Saturday, April 23, 2011

Artist Revisits Ancient Craft with Modern Day Petroglyphs

By Doug Oakley
Staff Writer
Bay Area News Group East Bay
doakley@bayareanewsgroup.com
How many artists are making petroglyphs these days?
The answer is probably not many. Kevin Sudeith, however, has it covered.
The Minnesota native has been grinding, cutting, hacking and painting a rock built into a Berkeley garage for four months now.
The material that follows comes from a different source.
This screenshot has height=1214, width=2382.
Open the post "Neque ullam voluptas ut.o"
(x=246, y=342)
The privately commissioned work, like petroglyphs from ancient times, shows iconic images from the area: a BART train, a sailboat, an ocean freighter.
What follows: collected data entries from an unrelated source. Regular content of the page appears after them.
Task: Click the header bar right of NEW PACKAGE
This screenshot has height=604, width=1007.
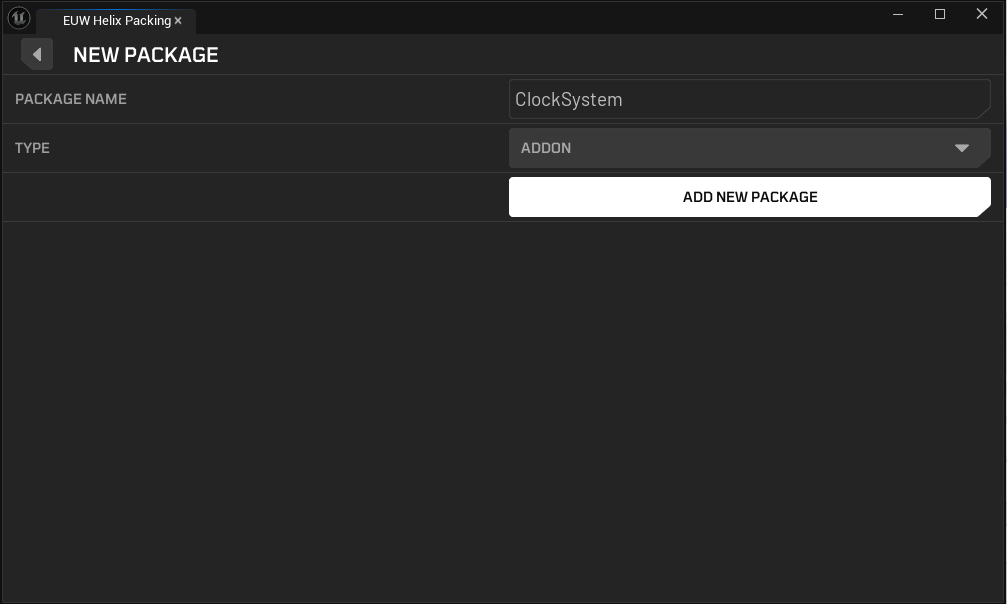Action: 600,55
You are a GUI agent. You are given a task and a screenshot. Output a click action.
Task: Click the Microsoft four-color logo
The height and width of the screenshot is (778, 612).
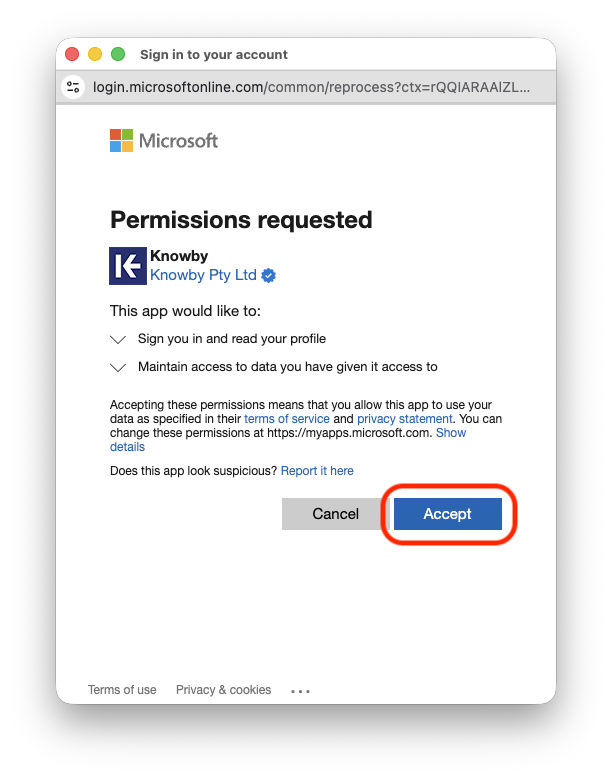tap(121, 140)
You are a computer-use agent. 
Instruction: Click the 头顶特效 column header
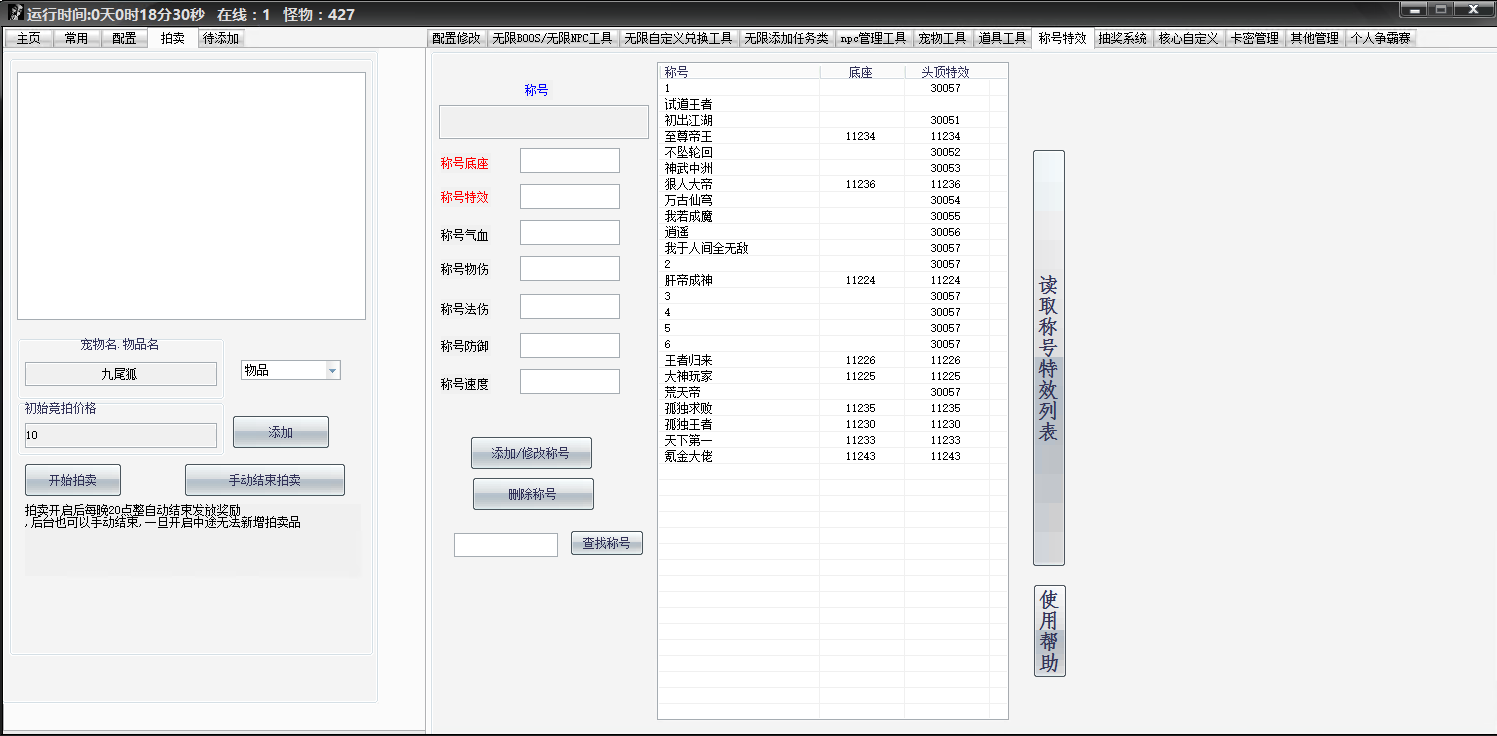pos(944,72)
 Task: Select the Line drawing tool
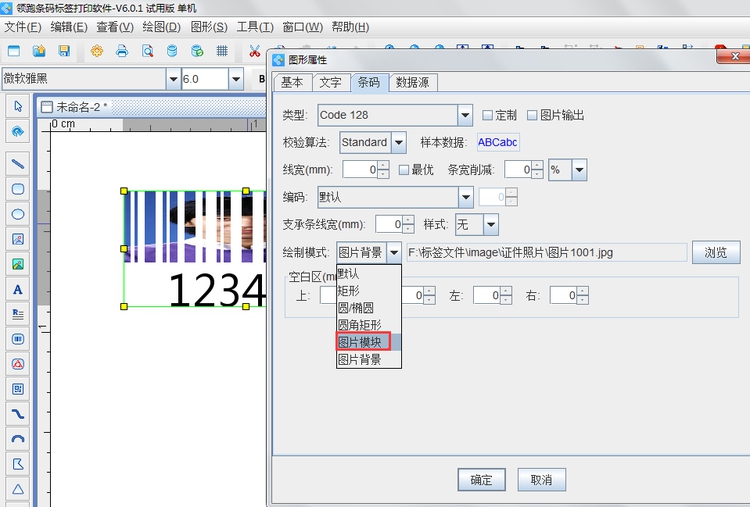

Kevin Sudeith works on his rock art in a garage in Berkeley on April 20, 2011.




One year ago, Sudeith jammed all his belongings from his New York apartment where he'd been living the past 17 years into a shipping container and began his travels.
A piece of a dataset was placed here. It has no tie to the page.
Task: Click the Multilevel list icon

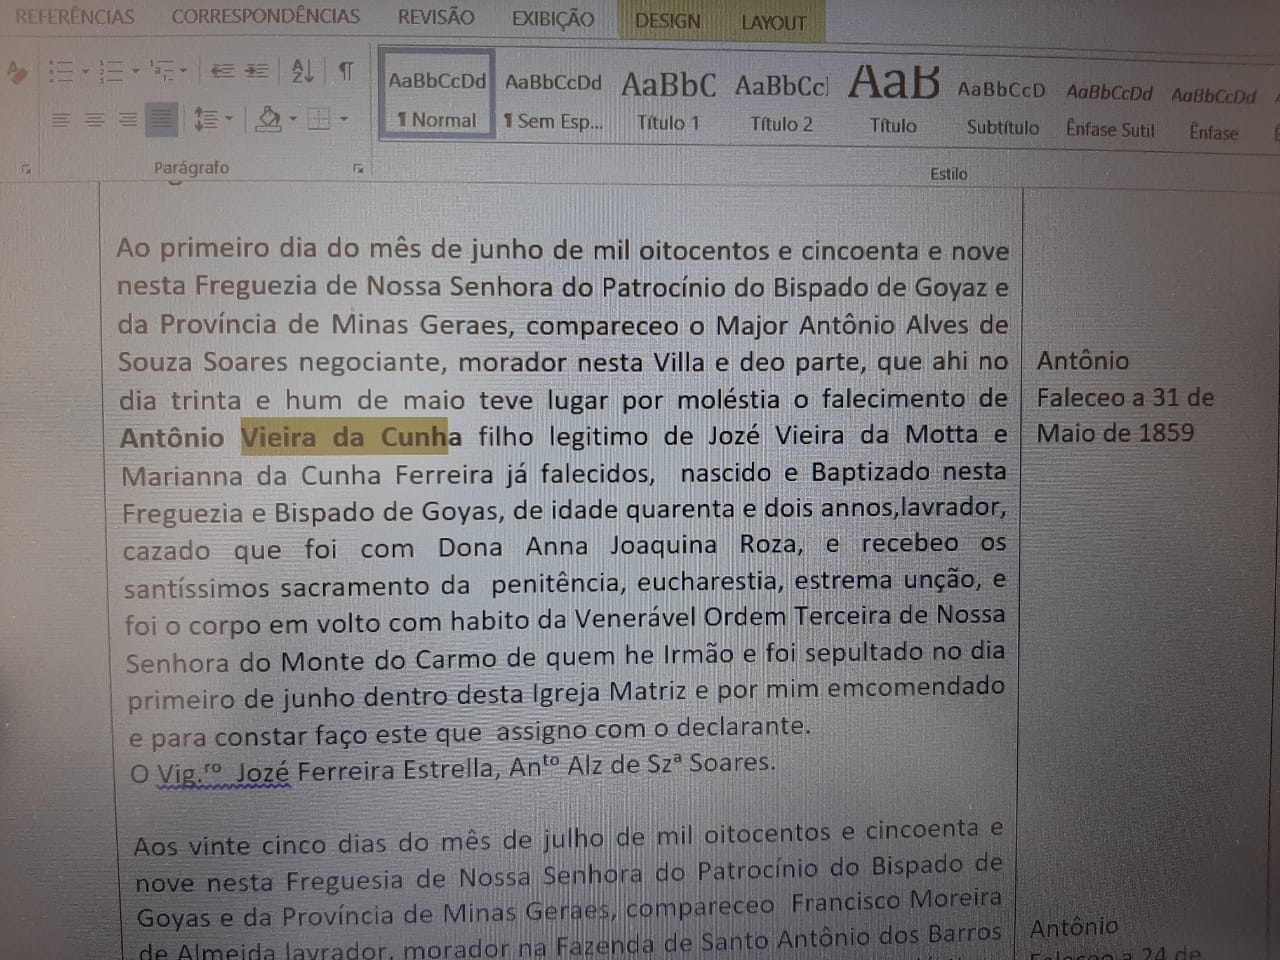Action: (x=166, y=71)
Before arriving in Berkeley in November to weather the winter, he meandered the country for almost a year, camping out with his tools, making art that will last a long, long time.
Sudeith, 46, has been in North Dakota, Montana and Colorado getting commissions on private land for people who like the idea of pictures set in rock.
"I can't make a convincing argument to myself to get an apartment," Sudeith said. "Dispatching my personal property to a container was very liberating. I wanted to make carvings. It's physically demanding, and I thought I should do it while I am most able to, while I'm young and foolish enough to do it."
Sudeith said he wanted to be a petroglyph maker since he was 21, when he visited northwest Australia and saw 40,000-year-old rock paintings of fish and other figures beside newer ones that showed white men on horseback with guns and cowboy hats.
"The contrast of the super-old with the contemporary was just awesome to me," Sudeith said.
After getting bachelor's and master's degrees in art, he taught himself to grind, chisel and paint the rock he's working on, and he invented his own technique.
"I like making a durable document of art and documenting our contemporary technology," Sudeith said.
When he was in Colorado doing some outdoor work, he carved into rock various cars that a man had parked on the property "because I could tell that the cars were somehow part of the guy's identity," Sudeith said.
And while working in North Dakota he ended up carving an International Harvester grain hauling truck on a headstone -- the deceased man's favorite truck. He said when he does a commission for someone, like older petroglyphs, he just incorporates things from the area.
In North Dakota he also carved farming equipment and oil rigs. In Colorado it was ranching, wild game, satellites and cowboys. In Berkeley, Sudeith is making impressions on paper of his work from the garage and hoping to sell them at an open house April 30 and May 1 from 10 a.m. to 8 p.m. The address is 1959 San Antonio Ave.